• _Required task_: Render the listing lines from the one containing "Image resolution: width=1280" through the one containing "coord(788,2174)", both included, as a Markdown table with the columns Row and Line. Number the rows and skip any blank lines.
──────────────────────────────
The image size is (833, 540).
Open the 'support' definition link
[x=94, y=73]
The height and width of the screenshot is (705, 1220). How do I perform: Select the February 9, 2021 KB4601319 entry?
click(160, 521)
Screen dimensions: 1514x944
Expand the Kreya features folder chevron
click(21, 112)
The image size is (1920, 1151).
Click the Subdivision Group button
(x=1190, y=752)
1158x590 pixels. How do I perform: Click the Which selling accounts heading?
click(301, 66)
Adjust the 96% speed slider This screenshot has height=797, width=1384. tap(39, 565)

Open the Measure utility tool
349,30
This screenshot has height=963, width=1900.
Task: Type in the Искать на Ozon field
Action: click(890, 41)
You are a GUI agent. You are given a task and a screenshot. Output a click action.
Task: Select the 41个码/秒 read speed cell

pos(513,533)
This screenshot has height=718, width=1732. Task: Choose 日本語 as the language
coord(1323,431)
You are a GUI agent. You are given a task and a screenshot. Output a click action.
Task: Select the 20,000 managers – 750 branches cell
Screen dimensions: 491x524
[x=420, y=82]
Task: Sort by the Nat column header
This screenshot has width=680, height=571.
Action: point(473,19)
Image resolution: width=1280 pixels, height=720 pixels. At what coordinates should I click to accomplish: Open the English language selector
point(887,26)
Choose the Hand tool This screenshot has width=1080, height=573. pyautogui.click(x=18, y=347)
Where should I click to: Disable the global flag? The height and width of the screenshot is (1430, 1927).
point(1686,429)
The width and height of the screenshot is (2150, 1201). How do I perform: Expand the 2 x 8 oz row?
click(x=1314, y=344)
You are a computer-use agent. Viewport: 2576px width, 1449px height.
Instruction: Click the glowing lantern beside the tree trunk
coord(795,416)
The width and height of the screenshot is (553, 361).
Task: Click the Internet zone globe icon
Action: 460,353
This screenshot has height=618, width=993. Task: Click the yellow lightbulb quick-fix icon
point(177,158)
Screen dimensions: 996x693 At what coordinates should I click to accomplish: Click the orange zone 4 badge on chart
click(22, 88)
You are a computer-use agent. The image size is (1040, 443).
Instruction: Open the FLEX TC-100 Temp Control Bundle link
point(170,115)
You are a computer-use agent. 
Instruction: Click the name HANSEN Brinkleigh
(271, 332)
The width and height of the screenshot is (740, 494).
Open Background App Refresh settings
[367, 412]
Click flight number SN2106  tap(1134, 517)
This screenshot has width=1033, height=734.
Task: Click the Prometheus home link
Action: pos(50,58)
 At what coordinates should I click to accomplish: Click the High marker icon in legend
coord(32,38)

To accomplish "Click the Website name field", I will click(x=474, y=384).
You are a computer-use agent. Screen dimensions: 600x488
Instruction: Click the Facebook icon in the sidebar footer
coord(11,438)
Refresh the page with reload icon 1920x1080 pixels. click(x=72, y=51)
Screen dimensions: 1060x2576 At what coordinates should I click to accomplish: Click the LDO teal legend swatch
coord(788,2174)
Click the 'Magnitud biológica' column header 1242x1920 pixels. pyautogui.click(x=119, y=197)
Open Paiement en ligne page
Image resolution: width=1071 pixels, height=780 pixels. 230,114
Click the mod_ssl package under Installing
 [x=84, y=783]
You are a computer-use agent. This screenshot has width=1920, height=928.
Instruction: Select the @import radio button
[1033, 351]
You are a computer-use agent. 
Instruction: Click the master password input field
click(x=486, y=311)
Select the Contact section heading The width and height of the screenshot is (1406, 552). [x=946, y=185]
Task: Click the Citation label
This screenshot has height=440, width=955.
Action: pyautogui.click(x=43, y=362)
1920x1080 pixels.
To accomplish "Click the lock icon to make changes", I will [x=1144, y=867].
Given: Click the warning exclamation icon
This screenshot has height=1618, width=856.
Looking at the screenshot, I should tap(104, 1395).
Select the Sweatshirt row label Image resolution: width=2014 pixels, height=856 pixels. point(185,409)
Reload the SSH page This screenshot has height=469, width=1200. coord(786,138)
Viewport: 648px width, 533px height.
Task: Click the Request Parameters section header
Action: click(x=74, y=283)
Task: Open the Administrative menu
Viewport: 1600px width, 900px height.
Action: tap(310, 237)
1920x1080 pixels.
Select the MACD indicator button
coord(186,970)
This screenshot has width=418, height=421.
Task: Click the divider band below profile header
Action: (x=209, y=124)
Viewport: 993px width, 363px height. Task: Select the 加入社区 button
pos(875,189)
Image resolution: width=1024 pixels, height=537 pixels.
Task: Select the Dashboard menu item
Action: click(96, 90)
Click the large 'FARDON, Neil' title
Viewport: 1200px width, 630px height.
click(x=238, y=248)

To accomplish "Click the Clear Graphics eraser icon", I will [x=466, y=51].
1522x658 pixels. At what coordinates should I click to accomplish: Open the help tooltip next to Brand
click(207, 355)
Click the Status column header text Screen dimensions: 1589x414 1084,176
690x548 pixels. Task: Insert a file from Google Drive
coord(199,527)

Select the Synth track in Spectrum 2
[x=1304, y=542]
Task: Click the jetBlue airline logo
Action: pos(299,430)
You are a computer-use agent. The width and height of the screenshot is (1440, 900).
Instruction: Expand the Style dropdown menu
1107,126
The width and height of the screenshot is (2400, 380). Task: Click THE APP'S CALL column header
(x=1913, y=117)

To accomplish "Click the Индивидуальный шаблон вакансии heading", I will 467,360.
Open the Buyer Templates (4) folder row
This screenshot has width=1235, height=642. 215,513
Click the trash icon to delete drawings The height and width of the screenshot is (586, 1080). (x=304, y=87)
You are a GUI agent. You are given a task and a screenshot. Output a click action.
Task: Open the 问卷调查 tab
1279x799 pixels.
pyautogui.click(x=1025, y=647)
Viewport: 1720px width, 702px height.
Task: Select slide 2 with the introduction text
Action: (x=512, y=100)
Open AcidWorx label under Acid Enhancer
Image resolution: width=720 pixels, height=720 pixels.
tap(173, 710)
──────────────────────────────
• _Expected answer_:
| Row | Line |
|---|---|
| 1 | Image resolution: width=1280 pixels, height=720 pixels. At what coordinates should I click to accomplish: Open the English language selector |
| 2 | point(887,26) |
| 3 | Choose the Hand tool This screenshot has width=1080, height=573. pyautogui.click(x=18, y=347) |
| 4 | Where should I click to: Disable the global flag? The height and width of the screenshot is (1430, 1927). |
| 5 | point(1686,429) |
| 6 | The width and height of the screenshot is (2150, 1201). How do I perform: Expand the 2 x 8 oz row? |
| 7 | click(x=1314, y=344) |
| 8 | You are a computer-use agent. Viewport: 2576px width, 1449px height. |
| 9 | Instruction: Click the glowing lantern beside the tree trunk |
| 10 | coord(795,416) |
| 11 | The width and height of the screenshot is (553, 361). |
| 12 | Task: Click the Internet zone globe icon |
| 13 | Action: 460,353 |
| 14 | This screenshot has height=618, width=993. Task: Click the yellow lightbulb quick-fix icon |
| 15 | point(177,158) |
| 16 | Screen dimensions: 996x693 At what coordinates should I click to accomplish: Click the orange zone 4 badge on chart |
| 17 | click(22, 88) |
| 18 | You are a computer-use agent. The image size is (1040, 443). |
| 19 | Instruction: Open the FLEX TC-100 Temp Control Bundle link |
| 20 | point(170,115) |
| 21 | You are a computer-use agent.  |
| 22 | Instruction: Click the name HANSEN Brinkleigh |
| 23 | (271, 332) |
| 24 | The width and height of the screenshot is (740, 494). |
| 25 | Open Background App Refresh settings |
| 26 | [367, 412] |
| 27 | Click flight number SN2106  tap(1134, 517) |
| 28 | This screenshot has width=1033, height=734. |
| 29 | Task: Click the Prometheus home link |
| 30 | Action: pos(50,58) |
| 31 |  At what coordinates should I click to accomplish: Click the High marker icon in legend |
| 32 | coord(32,38) |
| 33 | To accomplish "Click the Website name field", I will click(x=474, y=384). |
| 34 | You are a computer-use agent. Screen dimensions: 600x488 |
| 35 | Instruction: Click the Facebook icon in the sidebar footer |
| 36 | coord(11,438) |
| 37 | Refresh the page with reload icon 1920x1080 pixels. click(x=72, y=51) |
| 38 | Screen dimensions: 1060x2576 At what coordinates should I click to accomplish: Click the LDO teal legend swatch |
| 39 | coord(788,2174) |